CDTA plans to bring service back to Voorheesville by mid-February, and later to Altamont

Enterprise file photo — Michael Koff

Shown is a CDTA bus stop in downtown Albany. The transit authority in August 2021 shut down Route 719 because of low ridership. This week, thanks to local residents’ support, parts of the old route will be brought back into service. 

VOORHEESVILLE — In this instance, the old adage holds true: The squeaky wheel gets the grease.

In November, area residents came to the Voorheesville firehouse to voice their concerns over losing access to Route 719. This week, the Capital District Transportation Authority announced a two-phase plan that will bring a large portion of the route back into service. 

The route was closed, like many others, during the height of the pandemic when weekday ridership of 60,000 was down between 66 and 75 percent. In the summer of 2021, one of the route’s regular riders, Marie Irving, gathered 241 signatures on a petition, asking that Route 719 be reinstated

The first phase will begin Monday, Feb. 13, and is an extension of Route 519, which currently ends at the Elm Avenue Park-and-Ride lot in Delmar.

The second phase would be a separate route, from Altamont to Crossgates Mall.

“But we really don’t have a timeline on that right now,” said Jaime Kazlo, the director of corporate communications for the Capital District Transportation Authority.

Kazlo told The Enterprise that the CDTA has been in the process of re-evaluating routes over the last year. 

And with the former 719 in particular, Kazlo said, “The community came to us and asked if we would take a look at it again.” She said there had been “quite a bit of community engagement about bringing this particular route back.”

But the entire Route 719 is not being brought back into service. 

As of Feb. 13, Route 519, which currently terminates at the park-and-ride in Delmar, will be extended into Voorheesville. Kazlo said CDTA’s planning department is still working on the details of routing but said its terminus would likely be near the Voorheesville Public Library. 

Bringing back service, Kazlo said, “really came down to the community reaching out to us and engaging with us about the route.” Residents asked if there’s a “possibility to bring this back,” she said, and “we went out and had a community meeting,” at which there was “quite a bit of support for it.”

“So we felt it was a good time to extend that route,” she said, “give it a try and see how it goes.”

At that November meeting, Carm Basile, the CDTA’s chief executive officer, was asked if the pandemic hadn’t happened, would Route 719 still run. “Probably not,” he answered.

Another attendee jumped in and said that the CDTA keeps route performance reports on its website. “And it was written in there, they’re going to do away with 719,” he said “The writing’s on the wall.”

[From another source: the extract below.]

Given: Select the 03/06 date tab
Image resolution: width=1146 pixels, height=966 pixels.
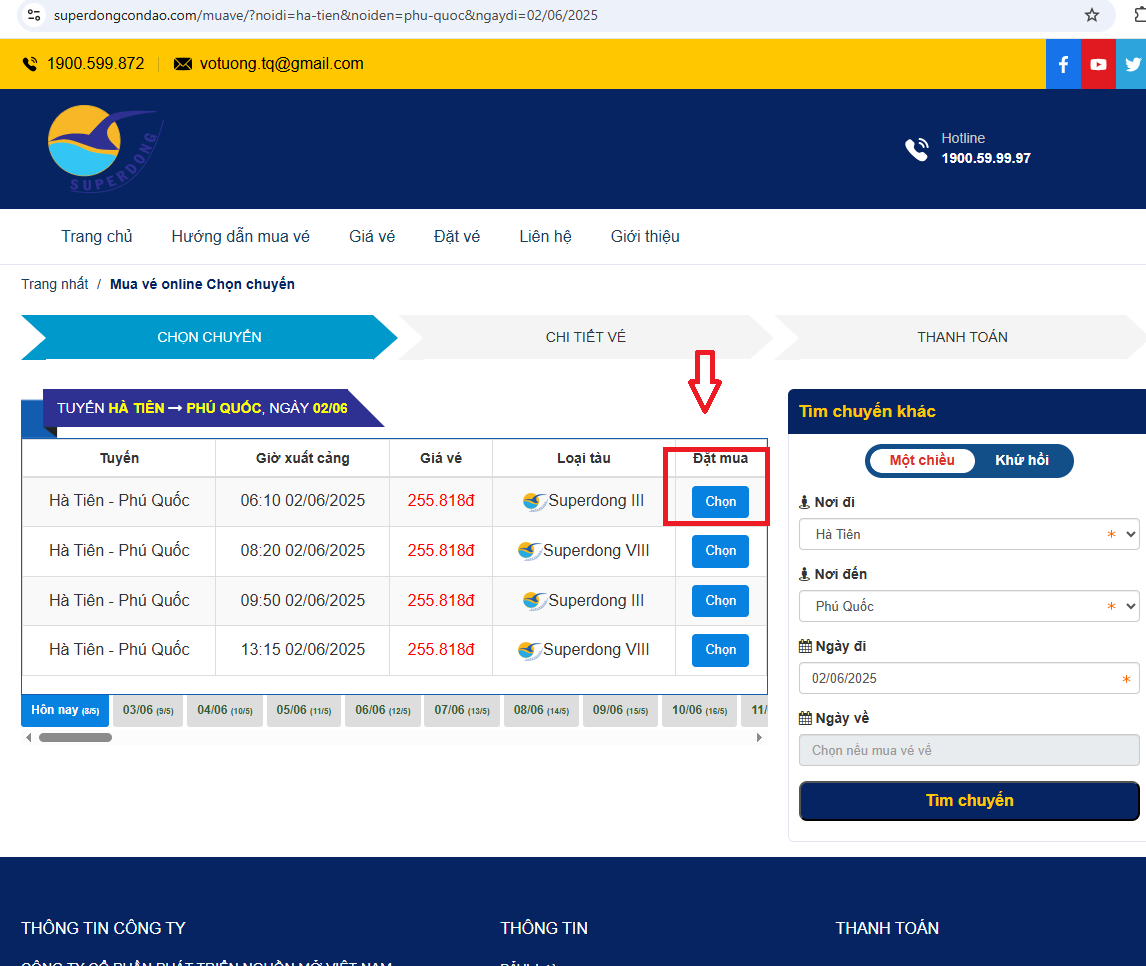Looking at the screenshot, I should coord(147,711).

Basile also pushed back on attendees who said Route 719 was busy by pointing out the CDTA had an electronic counting system that largely said it wasn’t. “We make adjustments for the service type, you know, and everyone’s telling me that it was ‘full bus, full bus, full bus.’ Let’s just say that the numbers that we had don't agree with that,” he said.

According to the five years of available CDTA data, from 2014-15 to 2018-19, the number of riders per hour on Route 719 was 7.6, 10.3, 9.7, 8.1, and 6.5. 

The “productivity target” for a commuter route, like 719, was over 12 riders per hour, Ross Farrell, director of planning for the CDTA, told The Enterprise in August 2021. Of 50 bus routes, Route 719 was in the bottom five, with just six or seven riders per hour, Farrell said at the time.

Asked this week about the rider threshold, Kazlo said CDTA wasn’t worried about it “right out of the gate.” She said CDTA wants to bring service back to the area because there had been ardent support for it. “So we’re bringing it back and seeing if the community is going to jump on board and ride with us,” she said. 

But that’s not to say the transit authority won’t evaluate the route and ridership in the future, she said; the CDTA is confident right now that bringing service back “is a good thing.”

Kazlo said, with any route, the CDTA likes to have six to eight months worth of data to evaluate before it starts looking at route productivity. But it would be about a full year before it fully evaluates at how the new service is performing.